## DATA EXTRACT
===

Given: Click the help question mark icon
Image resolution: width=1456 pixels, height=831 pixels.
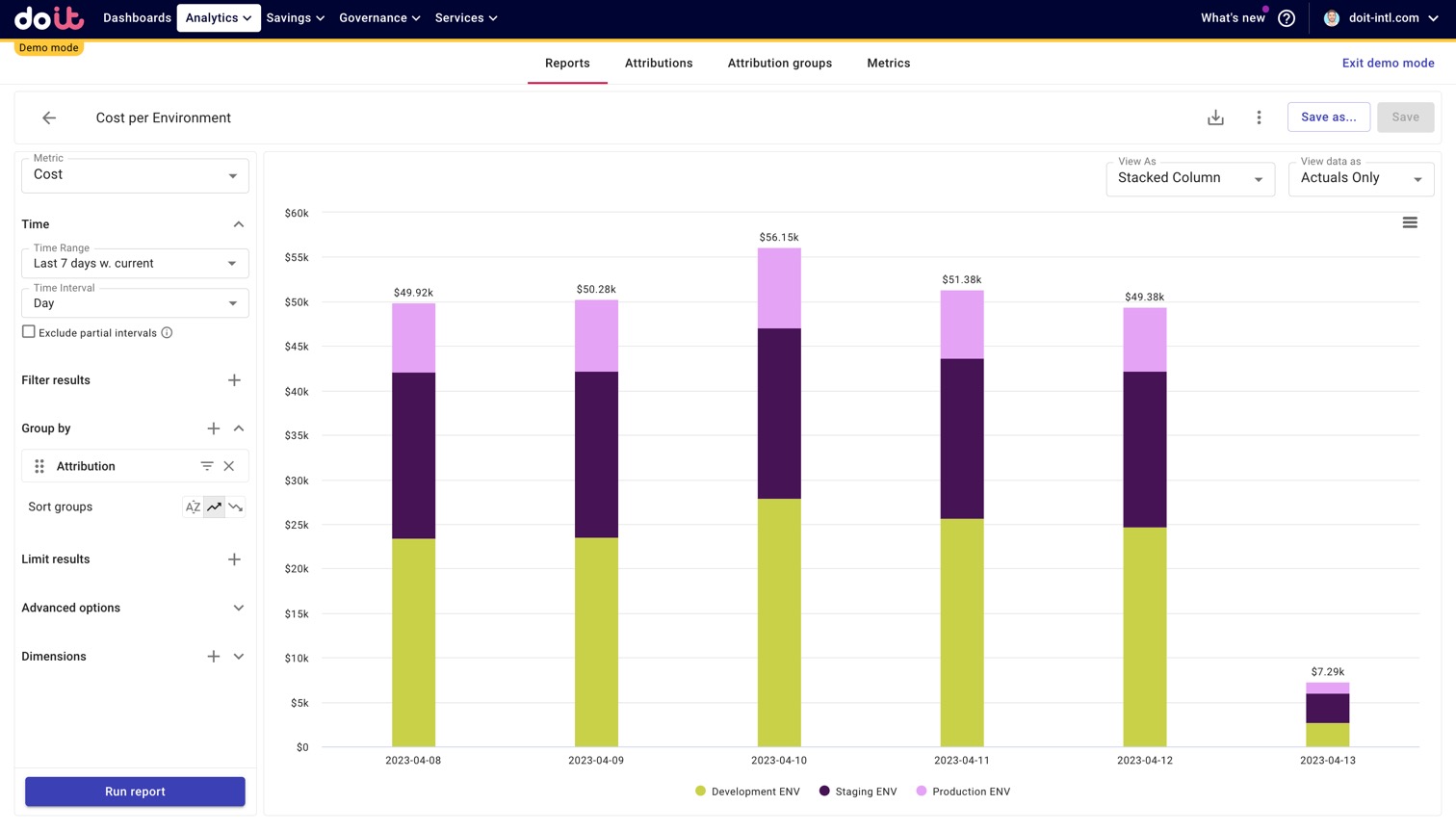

===

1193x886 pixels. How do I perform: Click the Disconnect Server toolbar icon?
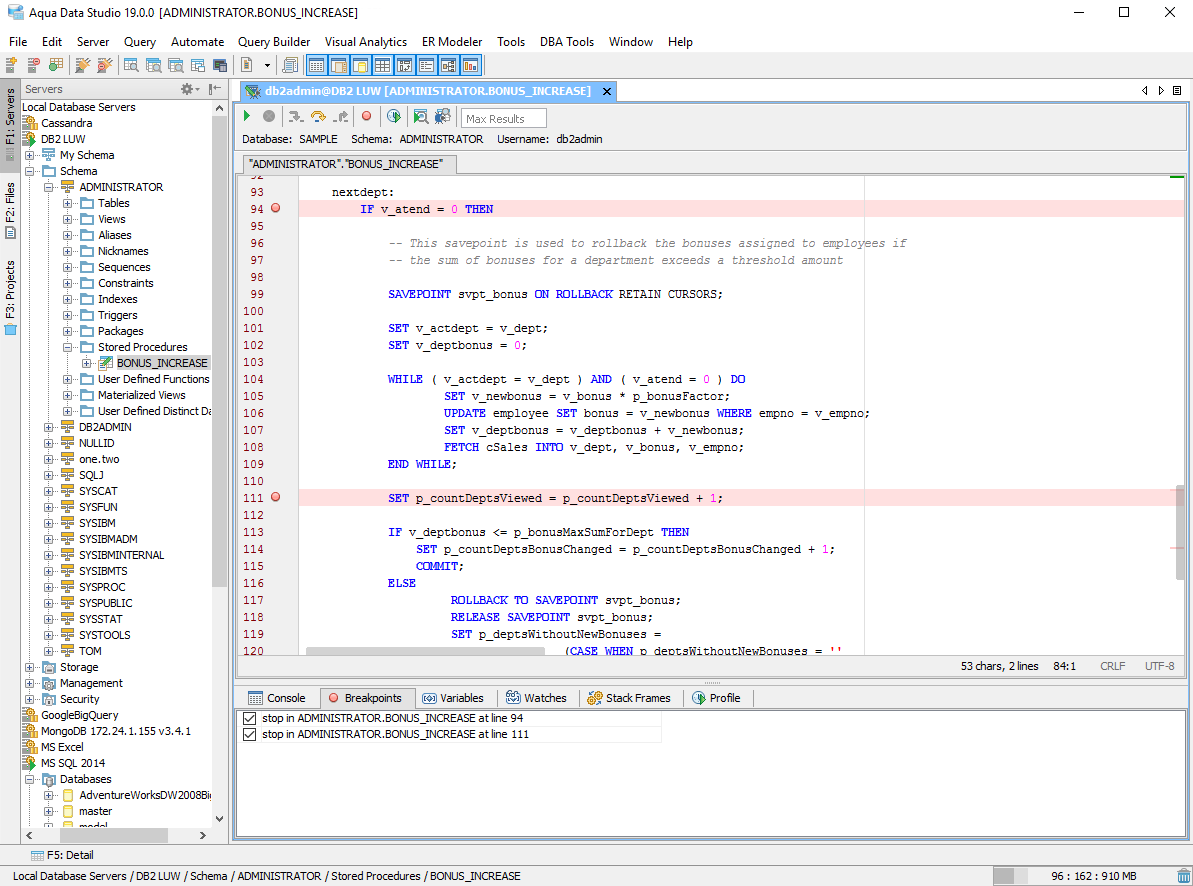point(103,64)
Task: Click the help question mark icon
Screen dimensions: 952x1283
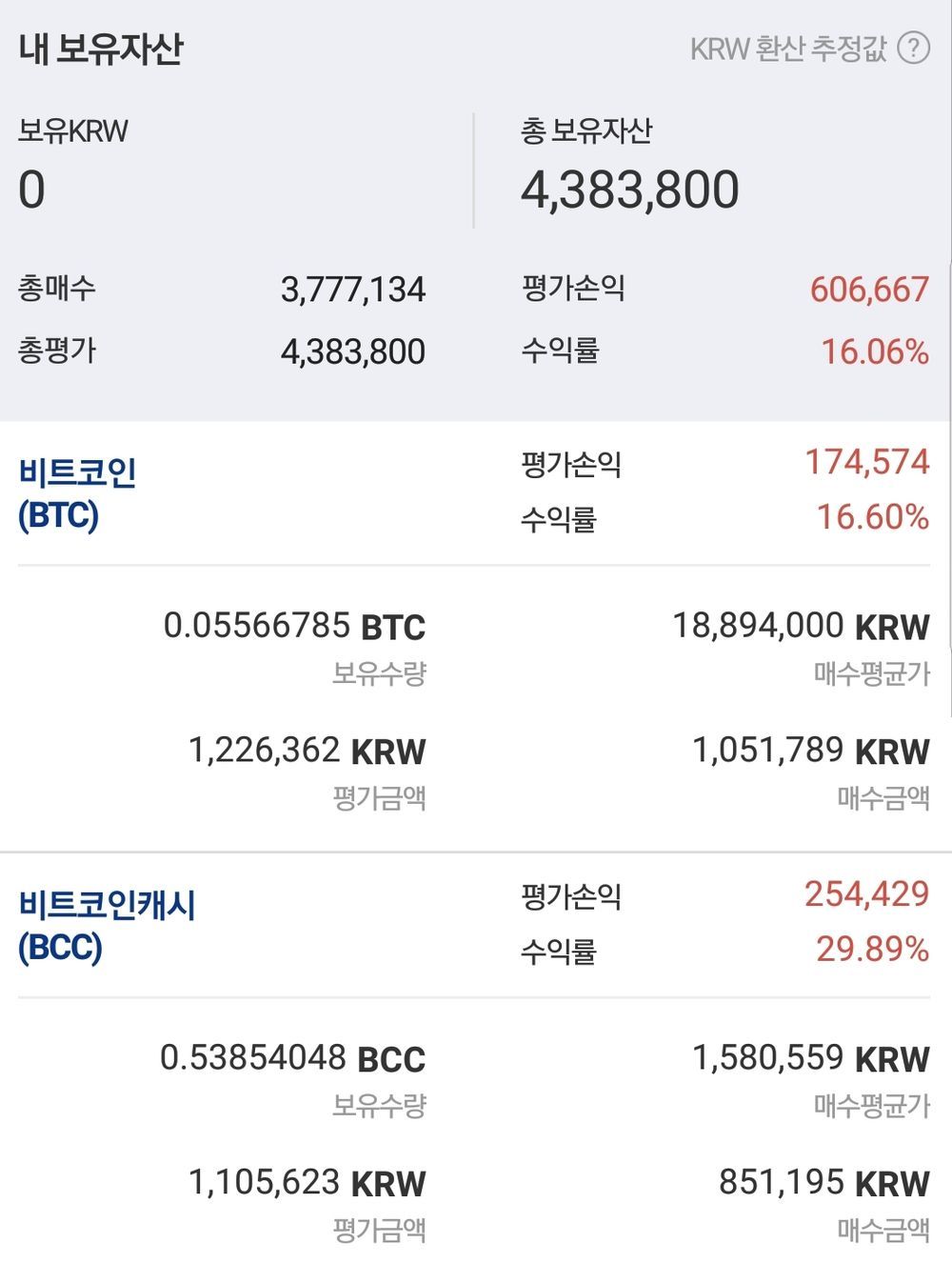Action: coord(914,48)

===

## TASK ITEM
State the number of lines above that include "mark", and nothing further.

## RESULT OF THE EXERCISE
2